Atributos
O grande mérito não está em afirmar que se conseguiu, mas em ser reconhecido pelo feito, não está em dizer que se é, mas em ser conhecido por ser.
Mas há quem necessite de falar de si, muito antes dos outros terem vislumbrado qualquer conteúdo nas qualidades que se afirmam, quais etiquetas que se colam num produto para fazer vender. Poderão cativar o comprador mais precipitado, que gosta de experimentar e não se importa de comprar as novidades. Depois, descobre que afinal os rótulos o enganaram, foi levado pela publicidade, mas nada do que constava na etiqueta e na imagem correspondia à verdade.
Hoje fala-se muito de marketing, da necessidade de promover os produtos num mercado repleto de alternativas, para combater a concorrência e ganhar consumidores. Mas o marketing, mesmo quando é muito bem feito, só funciona quando os produtos têm qualidade. Faz vender e, sobretudo, fideliza o comprador, porque quando anuncia qualidade, esta é comprovada, e a composição que vem escrita no rótulo é real quando se experimenta.
Atributos, qualidades ou adjectivos, também se aplicam a organizações, autarquias, governos, regimes políticos ou até empresas.
O importante é não ter pressa de se auto definir, com base nesses atributos. O importante é não etiquetar gavetas, que nunca tiveram conteúdo ou que ainda aguardam o dia em que o vão ter.

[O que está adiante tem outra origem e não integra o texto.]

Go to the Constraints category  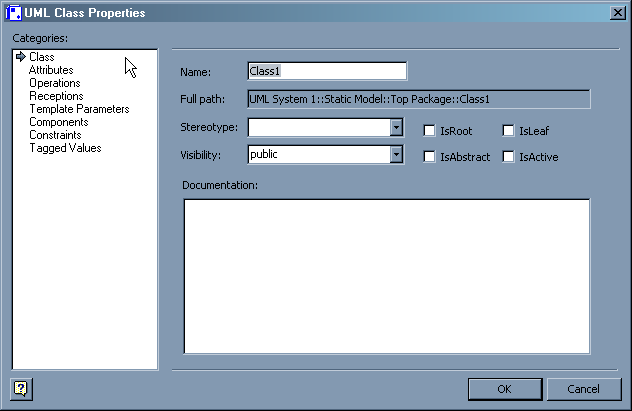[x=55, y=135]
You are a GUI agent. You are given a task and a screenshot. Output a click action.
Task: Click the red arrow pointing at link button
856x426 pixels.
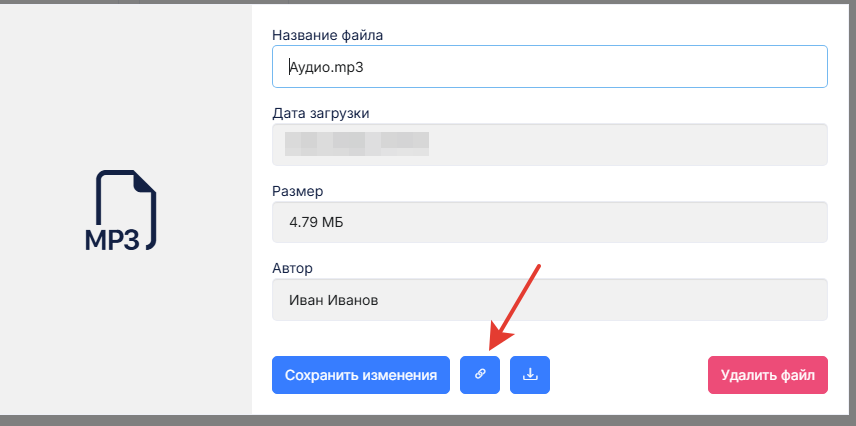(x=515, y=303)
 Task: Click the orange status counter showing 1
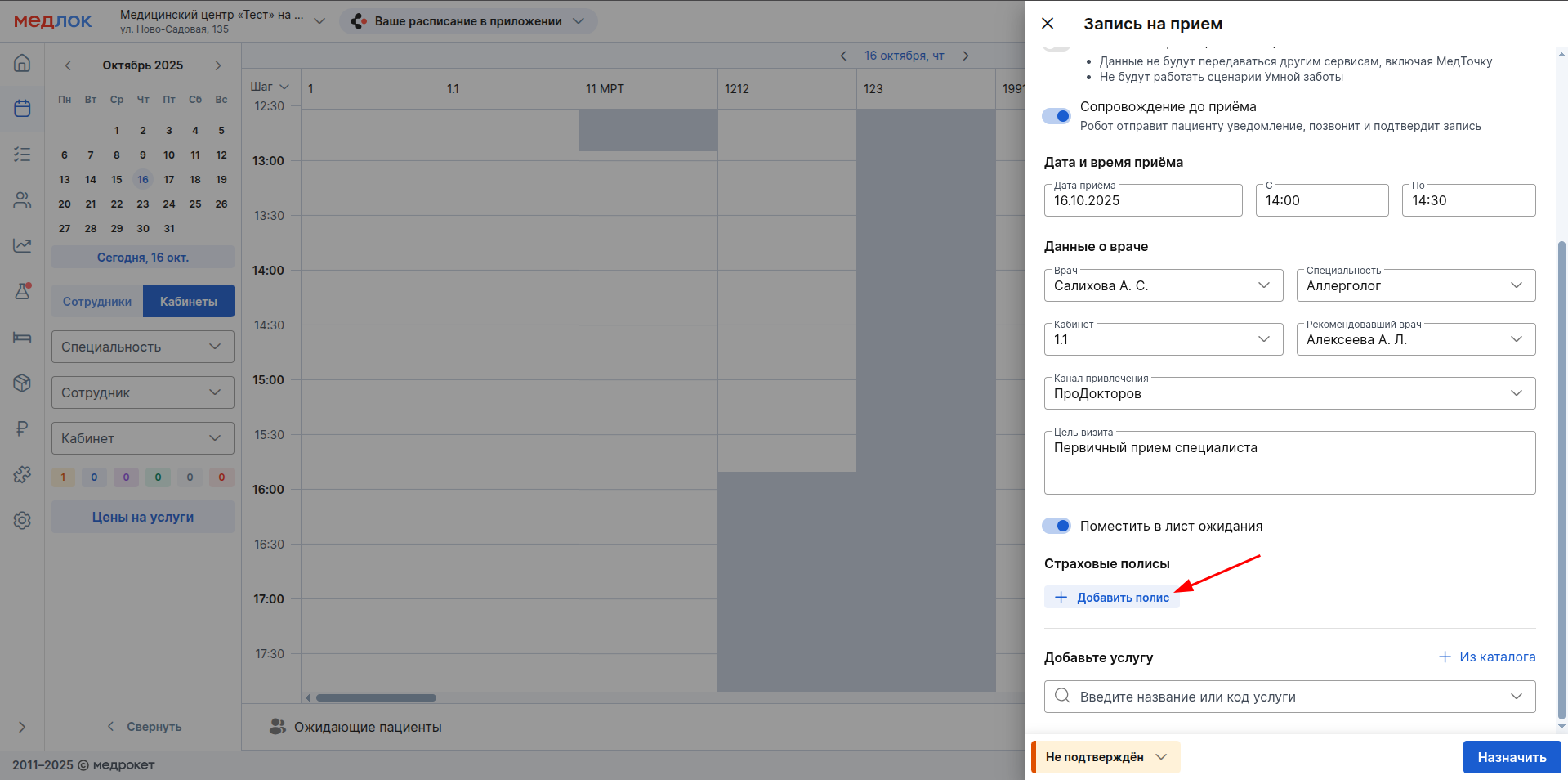click(63, 477)
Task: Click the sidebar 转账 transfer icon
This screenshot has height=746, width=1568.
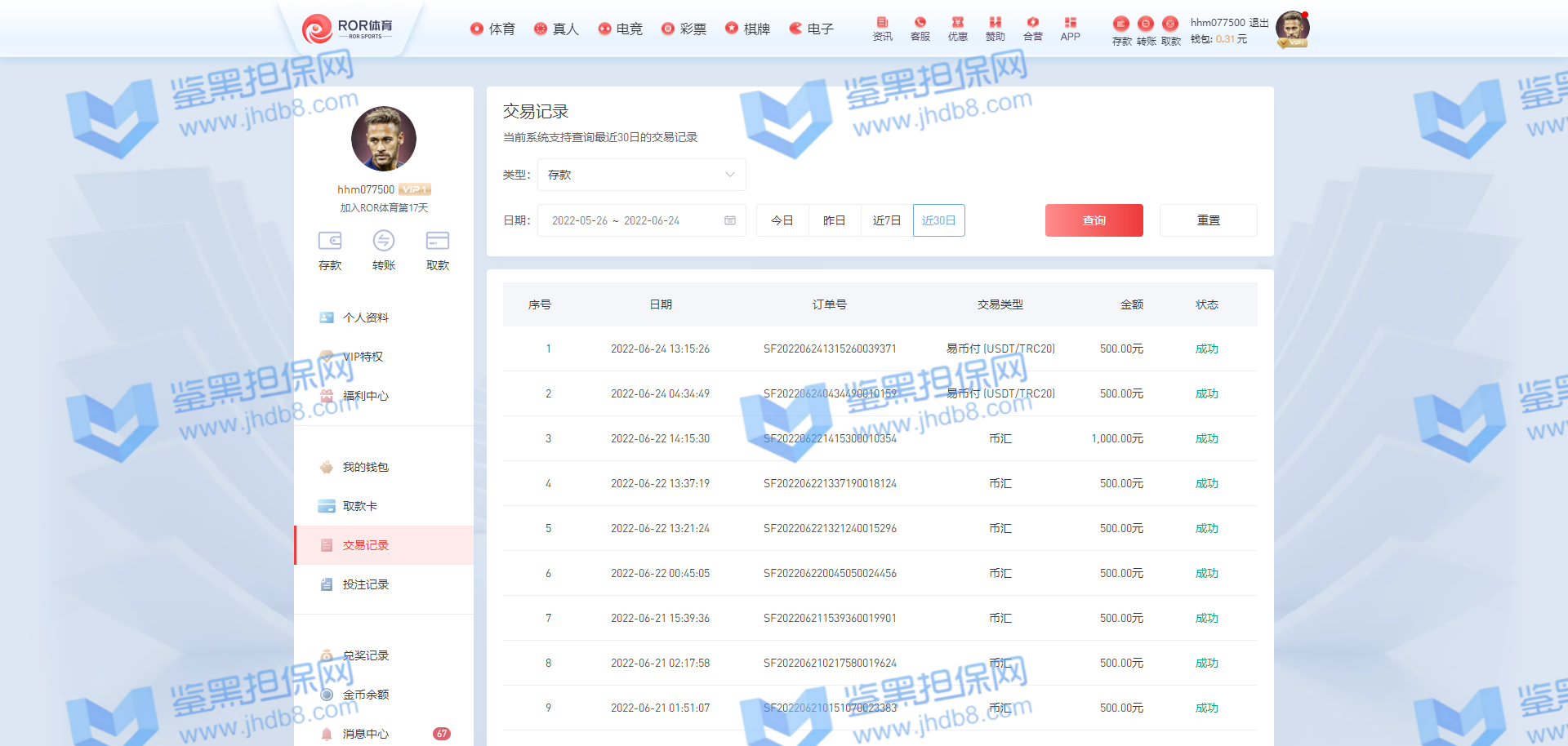Action: point(383,242)
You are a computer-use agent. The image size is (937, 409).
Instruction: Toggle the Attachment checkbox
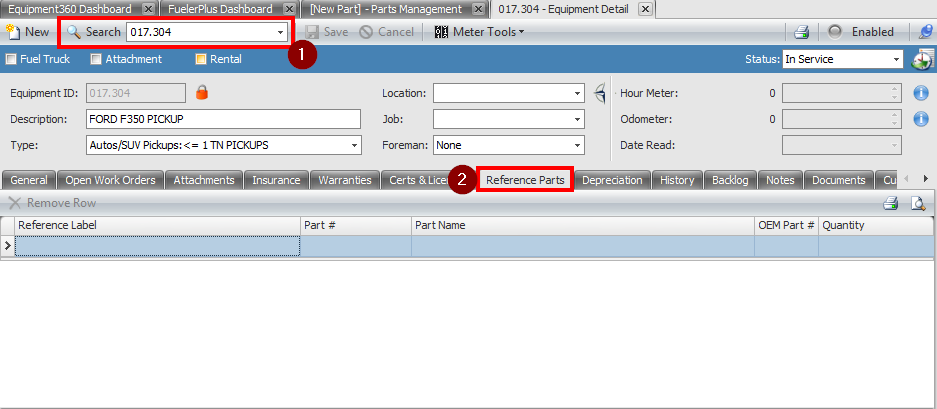coord(96,59)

Não vale a pena começar por aí, ter uma sede para a associação, mas não ter sócios; ter o equipamento de jogo, mas não saber jogar; ter a fama mas não possuir experiência consolidada.
Hoje fala-se muito de sustentabilidade. Uma palavra nova, que no fundo significa a importância da autenticidade de um crescimento, suportado em recursos, em capacidade de manter uma produção ou uma relação, pensado a longo prazo, que não é um fogacho de faz-de-conta.
Sustentável é todo o desenvolvimento que não começa pelo atributo, pelo título de projecto ou pelo rótulo, mas que corresponde a experiência continuada, enraizada e estruturante.
Quando alguém ou alguma instituição se apressa a etiquetar o que ainda não fez ou não é, cria para si e sobretudo para os outros, a ilusão de uma realidade que está presa por alfinetes, descosida e pouco resistente.
Se quisermos saber o que valemos, o melhor é reparar no modo como somos reconhecidos. E nesse exercício de auto-análise, também é importante assumir que os outros também são bons a identificar os nossos defeitos e denunciar as acções menos conseguidas. Reconhecer esses insucessos também faz parte do crescimento sustentável. De outro modo, corre-se o risco de acabar vivendo detrás de um verniz de aparências, que disfarça o que não se é. Qual pintura que se dá na fachada de um prédio em risco de ruir, tapando as fendas e disfarçando o reboco que ameaça cair, compromete-se uma intervenção profunda, estrutural, que fortaleça o edifício.
As aparências iludem, sobretudo, quem as utiliza como disfarce, porque apenas adiam o cair da máscara, que sempre acaba por acontecer. Só quando os atributos são o resultado de experiências acumuladas, se tornam em fonte de reconhecimento.